Researchers observed no evidence of on-target, off-tumor toxicity in any patient, Majzner said. However, he described a newly described toxicity associated with the therapy that researchers believe may be specific to the use of CAR T cells for CNS tumors.
The toxicity, which Majzner called tumor inflammation-associated neurotoxicity (TIAN), involves on-tumor inflammation that results from the activation or engagement of endogenous or infused T cells and/or other immune effector cells in the body. Symptoms of TIAN include worsening of baseline neurologic defects and, in severe cases, life-threatening hydrocephalus and potential cerebral herniation.
“TIAN is an important axis of inflammation in patients with brain tumors who receive CAR T-cell therapy and there will be a need for a consensus grading system,” Majzner said.
One patient in the study developed increased intracranial pressure due to TIAN that was resolved by removal of cerebrospinal fluid using the Ommaya reservoir, according to the researchers.
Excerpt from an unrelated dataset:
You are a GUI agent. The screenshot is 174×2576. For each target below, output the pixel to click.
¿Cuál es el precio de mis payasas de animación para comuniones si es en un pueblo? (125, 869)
Analysis of clinical activity showed evidence of CAR T cells in the central nervous system, with detection of these cells in both peripheral blood and cerebrospinal fluid.
Three of four patients showed substantial improvement in neurological deficits or had evidence of radiographic improvement, including the patient treated on the emergency waiver, who 2 months after infusion demonstrated a more than 90% reduction in tumor volume.
Although it remains too early to assess the durability of the therapy, the results show “promising early signs of clinical efficacy,” Majzner said.
“GD2-CAR T cells are safe and have manageable toxicities that require very close monitoring and inpatient observation, as well as regular monitoring of [intracranial pressure],” he added.